Protected speech in public employment

Protected speech in public employment
Green v Board of County Commissioners, USCA, 10th Circuit, Docket 05-6297

The general rule applied in cases where a public employee’s allegation that his or her right to free speech has been violated is that while an employee's freedom of speech regarding matters of “public concern” may not be restricted by a public employer, the employer may prohibit an employee from speaking “in an official capacity.” The Green case involved the analysis and application of this general rule.

Jennifer Green was employed at Canadian County, Oklahoma's Juvenile Justice Center as a drug-lab technician and detention officer. As part of her job, she performed drug-screening tests. She was concerned that some of the samples tested produced “false-positive” results. As the Center did not have a confirmation testing policy, she raised the issue of “false positive” test results with her immediate supervisor, William Alexander. Alexander was not responsive.

Without Alexander’s knowledge, Green contacted the manufacturer of the drug-testing equipment used at the Center and asked questions about confirmation testing. In addition, she spoke with representatives of the Department of Human Services about the need for a confirmation test. Ultimately, Green arranged for a caseworker to transport a sample that had tested positive for drugs to a hospital for confirmation testing. The confirmation test indicated that the Center's initial test of the sample produced a false-positive result. Green communicated this information to Mr. Alexander. Soon thereafter, the Center adopted a formal confirmation testing policy.

Green complained following this episode her employer treated her less fairly and she was subsequently dismissed from her position. She sued, contending that her employer’s actions violated the federal Civil Rights Act, 42 U.S.C. 1983 [Civil action for deprivation of rights], and state-law. A federal district court judge dismissed her petition and Green appealed to the Circuit Court of Appeals.

One element of Green’s complaint alleged that the County’s actions violated her Constitutional right to free speech.

Addressing the “free speech” aspect of her appeal, the Circuit Court concluded that Green’s First Amendment rights had not been violated because Green’s “free speech” allegations did not involve communicating with newspapers or her legislators or performing some similar activity.

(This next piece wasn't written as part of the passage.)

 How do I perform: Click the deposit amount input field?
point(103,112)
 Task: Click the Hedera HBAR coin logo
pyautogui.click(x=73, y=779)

Green disagreed with her supervisors' evaluation of the need for a formal testing policy and her unauthorized obtaining of the confirmation test to prove her point. However, the Circuit Court, citing Garcetti v. Ceballos, 126 S. Ct. 195 [at 1960], said that a government employee’s First Amendment rights do “not invest them with a right to perform their jobs however they see fit.” Accordingly, there is no “judicial oversight of communications between and among government employees and their superiors in the course of official business” and “displacement of managerial discretion by judicial supervision.”

Here, said the court, Green's communications with third parties about confirmation testing are the types of communications that would be attributable to the Center and thus the Center has an interest in controlling them. Accordingly, in the eyes of the Circuit Court, Green’s speech was not “protected speech.”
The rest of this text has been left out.